Je me souviens tout particulièrement d'une Arcaniste éveillée nommée Nadya, qui était venue me voir comme bien des Gardiens : silencieuse, penaude et désireuse de boire du thé.
Je les accueille toujours pour une tasse de thé, bien sûr.
Ce jour-là, Nadya s'assit à ma table sans toucher à son thé. Si je n'avais pas passé autant de temps à réconforter des gens dans ma cuisine, je l'aurais incitée à parler, mais je connaissais cet état. J'attendis. Elle finit par me regarder.
« J'ai l'impression d'avoir trouvé une partie de moi, et de l'avoir perdue en même temps, m'expliqua-t-elle avec douceur et tristesse. Je sais que les Gardiens ne sont pas censés chercher leur héritage au-delà du Voyageur, mais la Cité des rêves était… » Sa voix se tut.
« Comme un foyer ? » tentais-je.
Nadya baissa les yeux. « Oui. Comme un foyer. » Elle resta silencieuse, puis me regarda à nouveau. « Est-ce mal ? »
« Non, répliquais-je, bien sûr que non. Un foyer n'est pas toujours un endroit unique, vous savez. J'ai eu bien des foyers. »
Nadya hocha la tête et poussa sa tasse de thé sur la table, l'air ailleurs. Cette fois-ci, je dus attendre longtemps avant qu'elle ne reprenne la parole. Elle finit par ajouter : « J'ai l'impression de pleurer la perte d'une chose que je n'ai jamais eue. »
Je ne comprends pas bien la malédiction qui frappe la terre natale des Éveillés. Je sais seulement qu'elle s'est produite à cause d'une grande incompréhension et d'un immense danger. Je sais qu'Uldren Sov et une autre créature dont je n'avais jamais entendu parler étaient la raison de cette menace.
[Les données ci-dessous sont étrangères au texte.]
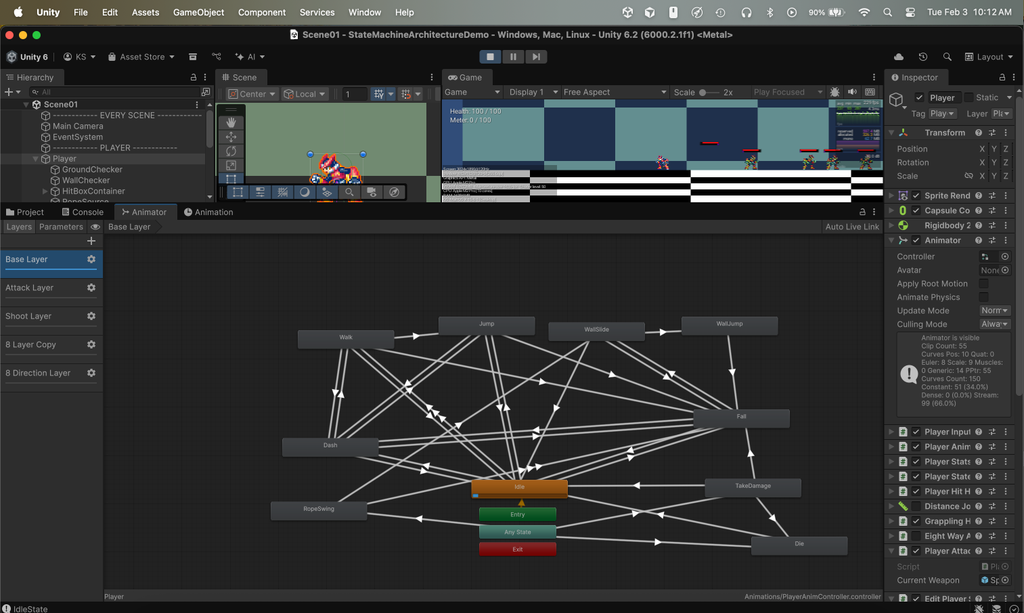
Task: Click the search icon near Layout dropdown
Action: click(x=947, y=57)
Mais, de ce que j'ai entendu dire, il n'y avait aucun ennemi véritable dans cette histoire. Aucun camp à blâmer.
Cela peut rendre les choses bien plus difficiles à accepter.
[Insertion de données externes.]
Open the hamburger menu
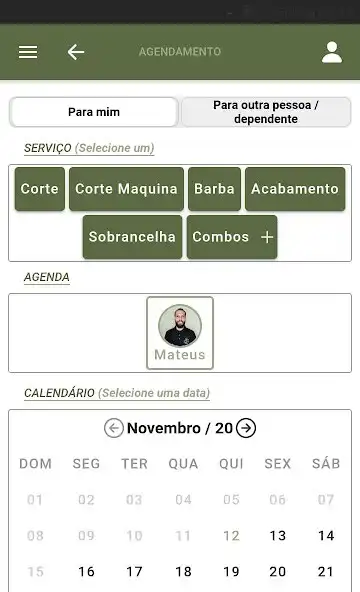360x592 pixels. [x=28, y=52]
Le chagrin de Nadya était palpable. Je le sentais dans mon propre cœur. Mais alors même que je la voyais souffrir, je la vis se lever et retourner travailler. Elle retourna à la Cité des rêves, semaine après semaine.
Je ne crois pas que nous soyons définis par nos succès, mais plutôt par notre capacité à poursuivre le combat lorsque la défaite semble inévitable. Cela ne vaut pas seulement pour les Gardiens, mais pour nous tous.
Merci à vous tous d'être un bon exemple de cet état d'esprit.